(RxWiki News) The change from high school to college can be exciting but stressful. The stress can be too much for some women and even men. This along with other factors can lead to an eating disorder.
Over 24 million Americans suffer from eating disorders like anorexia nervosa, bulimia nervosa and binge eating disorder. Kids being thrown into the new college life worry about grades, finances and relationships. Living on their own for the first time adds even more problems. These combined stresses and freedom can cause some to be at higher risk for developing an eating disorder.
"If you feel yourself spiraling out of control, seek help now."
Mary Boggiano, Ph.D., a psychologist who specializes in eating disorders at the University of Alabama, says college life is a drastic change for many young adults. The new life, worries and freedom to eat anything they want can trigger an eating disorder for men and women, she adds.
It’s going to be hard for anyone to admit having an eating disorder, but men are especially tough to crack because they view eating disorders as a female problem, Boggiano comments.
There are over a million men in the United States alone that are anorexic or bulimic and 40 percent of known cases of binge-eating disorders are men.

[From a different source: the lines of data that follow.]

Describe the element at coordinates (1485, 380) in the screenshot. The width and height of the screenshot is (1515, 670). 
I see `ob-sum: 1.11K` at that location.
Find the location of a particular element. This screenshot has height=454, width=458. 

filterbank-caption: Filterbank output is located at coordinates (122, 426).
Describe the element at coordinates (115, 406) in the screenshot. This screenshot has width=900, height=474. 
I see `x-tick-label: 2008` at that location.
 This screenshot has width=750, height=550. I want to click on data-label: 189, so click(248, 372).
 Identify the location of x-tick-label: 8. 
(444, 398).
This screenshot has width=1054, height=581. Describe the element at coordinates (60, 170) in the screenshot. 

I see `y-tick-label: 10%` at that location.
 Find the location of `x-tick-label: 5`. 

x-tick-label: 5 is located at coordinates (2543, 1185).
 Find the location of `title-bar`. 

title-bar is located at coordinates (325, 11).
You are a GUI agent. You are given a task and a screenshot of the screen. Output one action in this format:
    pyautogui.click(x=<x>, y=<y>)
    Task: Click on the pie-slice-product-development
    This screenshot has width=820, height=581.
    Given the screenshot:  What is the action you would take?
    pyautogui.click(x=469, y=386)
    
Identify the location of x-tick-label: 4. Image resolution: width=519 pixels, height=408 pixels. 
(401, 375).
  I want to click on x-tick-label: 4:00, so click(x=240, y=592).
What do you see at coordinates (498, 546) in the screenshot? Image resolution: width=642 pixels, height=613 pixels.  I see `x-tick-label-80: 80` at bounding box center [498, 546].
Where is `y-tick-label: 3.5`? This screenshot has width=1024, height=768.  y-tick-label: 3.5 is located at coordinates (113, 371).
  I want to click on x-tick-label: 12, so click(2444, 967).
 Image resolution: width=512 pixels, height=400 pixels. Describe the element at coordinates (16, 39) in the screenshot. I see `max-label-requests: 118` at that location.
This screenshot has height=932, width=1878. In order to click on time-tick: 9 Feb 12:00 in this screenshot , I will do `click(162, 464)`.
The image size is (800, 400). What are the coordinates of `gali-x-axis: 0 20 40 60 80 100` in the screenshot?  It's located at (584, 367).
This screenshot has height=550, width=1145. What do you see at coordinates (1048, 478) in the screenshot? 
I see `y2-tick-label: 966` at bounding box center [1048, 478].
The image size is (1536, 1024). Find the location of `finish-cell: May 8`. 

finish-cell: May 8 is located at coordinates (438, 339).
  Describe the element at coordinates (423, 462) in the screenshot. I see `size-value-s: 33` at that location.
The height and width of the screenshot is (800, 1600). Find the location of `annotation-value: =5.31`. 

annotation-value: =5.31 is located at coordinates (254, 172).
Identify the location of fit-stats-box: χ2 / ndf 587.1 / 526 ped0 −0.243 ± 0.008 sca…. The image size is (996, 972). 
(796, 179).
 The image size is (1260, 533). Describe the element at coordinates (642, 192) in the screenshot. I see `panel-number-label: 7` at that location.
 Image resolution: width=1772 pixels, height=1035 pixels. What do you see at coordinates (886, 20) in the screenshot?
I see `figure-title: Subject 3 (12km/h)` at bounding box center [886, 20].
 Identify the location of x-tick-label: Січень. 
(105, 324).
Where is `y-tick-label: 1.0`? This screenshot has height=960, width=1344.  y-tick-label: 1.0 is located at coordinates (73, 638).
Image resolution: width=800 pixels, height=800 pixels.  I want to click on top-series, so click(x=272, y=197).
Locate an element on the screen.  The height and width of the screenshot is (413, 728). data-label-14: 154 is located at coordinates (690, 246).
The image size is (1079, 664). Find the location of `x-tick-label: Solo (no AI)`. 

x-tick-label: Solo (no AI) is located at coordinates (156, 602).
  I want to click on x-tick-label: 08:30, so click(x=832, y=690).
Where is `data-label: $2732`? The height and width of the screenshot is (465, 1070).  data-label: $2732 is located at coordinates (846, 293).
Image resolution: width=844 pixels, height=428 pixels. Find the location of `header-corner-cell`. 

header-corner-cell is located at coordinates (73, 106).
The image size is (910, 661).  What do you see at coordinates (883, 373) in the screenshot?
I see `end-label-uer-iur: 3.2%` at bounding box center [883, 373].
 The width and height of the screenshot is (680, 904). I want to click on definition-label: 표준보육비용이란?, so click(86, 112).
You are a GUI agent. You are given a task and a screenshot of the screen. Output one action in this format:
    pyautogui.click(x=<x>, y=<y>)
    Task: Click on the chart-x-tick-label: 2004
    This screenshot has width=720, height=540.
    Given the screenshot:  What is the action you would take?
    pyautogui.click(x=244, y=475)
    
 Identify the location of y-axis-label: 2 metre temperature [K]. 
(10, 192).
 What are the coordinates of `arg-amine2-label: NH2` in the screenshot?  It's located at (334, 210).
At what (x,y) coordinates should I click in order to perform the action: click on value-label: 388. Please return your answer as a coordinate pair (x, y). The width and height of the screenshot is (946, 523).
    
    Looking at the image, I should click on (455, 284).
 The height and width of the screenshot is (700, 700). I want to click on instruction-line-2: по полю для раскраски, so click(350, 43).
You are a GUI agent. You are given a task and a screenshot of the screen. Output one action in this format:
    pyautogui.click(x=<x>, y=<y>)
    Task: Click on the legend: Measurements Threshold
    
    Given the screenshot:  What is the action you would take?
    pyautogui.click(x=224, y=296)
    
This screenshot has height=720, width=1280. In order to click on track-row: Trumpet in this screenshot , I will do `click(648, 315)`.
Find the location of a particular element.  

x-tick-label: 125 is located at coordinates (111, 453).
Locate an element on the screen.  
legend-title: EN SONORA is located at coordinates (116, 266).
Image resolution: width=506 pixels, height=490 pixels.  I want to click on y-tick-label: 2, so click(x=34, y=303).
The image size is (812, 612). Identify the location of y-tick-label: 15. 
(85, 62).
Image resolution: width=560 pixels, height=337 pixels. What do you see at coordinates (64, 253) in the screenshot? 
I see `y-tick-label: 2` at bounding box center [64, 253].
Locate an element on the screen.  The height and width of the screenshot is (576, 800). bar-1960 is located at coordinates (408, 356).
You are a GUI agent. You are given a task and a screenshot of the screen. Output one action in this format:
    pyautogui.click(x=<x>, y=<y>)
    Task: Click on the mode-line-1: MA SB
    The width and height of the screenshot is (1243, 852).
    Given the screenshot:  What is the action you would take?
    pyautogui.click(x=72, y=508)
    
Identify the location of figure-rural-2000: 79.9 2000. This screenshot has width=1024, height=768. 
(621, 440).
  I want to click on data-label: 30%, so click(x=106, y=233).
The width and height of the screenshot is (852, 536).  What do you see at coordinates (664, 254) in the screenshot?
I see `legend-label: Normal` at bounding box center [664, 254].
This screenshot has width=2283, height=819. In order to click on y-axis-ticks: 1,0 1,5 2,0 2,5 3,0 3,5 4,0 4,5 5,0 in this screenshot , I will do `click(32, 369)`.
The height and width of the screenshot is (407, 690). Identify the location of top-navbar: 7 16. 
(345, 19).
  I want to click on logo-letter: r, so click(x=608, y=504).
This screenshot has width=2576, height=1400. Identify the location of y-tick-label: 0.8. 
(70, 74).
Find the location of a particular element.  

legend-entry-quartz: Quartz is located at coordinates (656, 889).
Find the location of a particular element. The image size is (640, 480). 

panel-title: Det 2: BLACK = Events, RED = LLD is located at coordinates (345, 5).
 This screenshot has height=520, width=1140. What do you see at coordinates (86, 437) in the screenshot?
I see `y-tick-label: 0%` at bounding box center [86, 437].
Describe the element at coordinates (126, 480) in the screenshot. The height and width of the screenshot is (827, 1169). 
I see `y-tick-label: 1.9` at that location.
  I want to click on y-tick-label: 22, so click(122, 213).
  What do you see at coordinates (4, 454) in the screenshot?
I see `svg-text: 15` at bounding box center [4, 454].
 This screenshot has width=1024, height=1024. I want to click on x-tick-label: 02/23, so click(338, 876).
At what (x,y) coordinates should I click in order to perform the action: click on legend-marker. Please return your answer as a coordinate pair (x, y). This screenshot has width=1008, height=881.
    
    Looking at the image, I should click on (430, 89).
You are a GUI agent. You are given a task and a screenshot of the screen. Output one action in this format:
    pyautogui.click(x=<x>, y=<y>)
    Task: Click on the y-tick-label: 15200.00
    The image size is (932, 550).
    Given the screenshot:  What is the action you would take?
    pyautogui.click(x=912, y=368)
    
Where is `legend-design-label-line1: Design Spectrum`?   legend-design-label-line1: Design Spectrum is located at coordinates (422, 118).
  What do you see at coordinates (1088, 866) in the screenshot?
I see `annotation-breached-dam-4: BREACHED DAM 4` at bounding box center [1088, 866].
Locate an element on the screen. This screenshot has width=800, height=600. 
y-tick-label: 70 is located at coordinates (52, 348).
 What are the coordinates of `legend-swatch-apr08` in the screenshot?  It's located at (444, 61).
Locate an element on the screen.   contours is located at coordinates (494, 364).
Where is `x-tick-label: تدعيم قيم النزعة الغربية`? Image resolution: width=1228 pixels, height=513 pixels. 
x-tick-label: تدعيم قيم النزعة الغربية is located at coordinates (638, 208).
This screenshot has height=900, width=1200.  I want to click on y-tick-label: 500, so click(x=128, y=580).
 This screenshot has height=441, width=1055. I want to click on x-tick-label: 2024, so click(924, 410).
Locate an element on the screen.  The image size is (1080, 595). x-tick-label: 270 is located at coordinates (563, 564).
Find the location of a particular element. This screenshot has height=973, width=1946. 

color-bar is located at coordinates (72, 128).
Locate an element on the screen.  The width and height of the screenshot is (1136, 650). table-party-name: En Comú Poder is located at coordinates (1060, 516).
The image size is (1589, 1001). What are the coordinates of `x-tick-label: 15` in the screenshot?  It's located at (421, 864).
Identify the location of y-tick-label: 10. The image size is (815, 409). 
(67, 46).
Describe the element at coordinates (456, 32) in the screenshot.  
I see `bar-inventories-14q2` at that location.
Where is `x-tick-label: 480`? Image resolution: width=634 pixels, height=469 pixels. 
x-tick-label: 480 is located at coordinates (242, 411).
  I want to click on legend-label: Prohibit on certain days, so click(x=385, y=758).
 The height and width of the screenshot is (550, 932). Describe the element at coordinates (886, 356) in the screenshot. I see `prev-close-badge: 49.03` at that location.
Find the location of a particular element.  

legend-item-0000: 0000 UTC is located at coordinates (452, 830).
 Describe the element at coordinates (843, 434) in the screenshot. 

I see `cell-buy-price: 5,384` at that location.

Family, friends and students should be aware that nutrition and counseling resources are available on many campuses, Boggiano explains. Friends and family should watch out for common warning signs:
- Talking negatively about body image
- Eating small meals or skipping altogether
- Making excuses for not eating
- Noticeable weight loss or weight changes
- Moodiness, irritability and shutting people out/ being isolated
If you suspect a friend or family member to have an eating disorder, talk to them about it – don’t be afraid because many people want help but are afraid to ask, Boggano says. Maybe start with reasons why you think they have an eating disorder or ask if they’re concerned about body size, she adds.
If they are unwilling to seek help from a professional or anyone and the problem continues, then give them an ultimatum – seek help or move out or end the friendship ends. Tough love is better than having to sit around and watch a loved one die from the disorder, Boggiano says.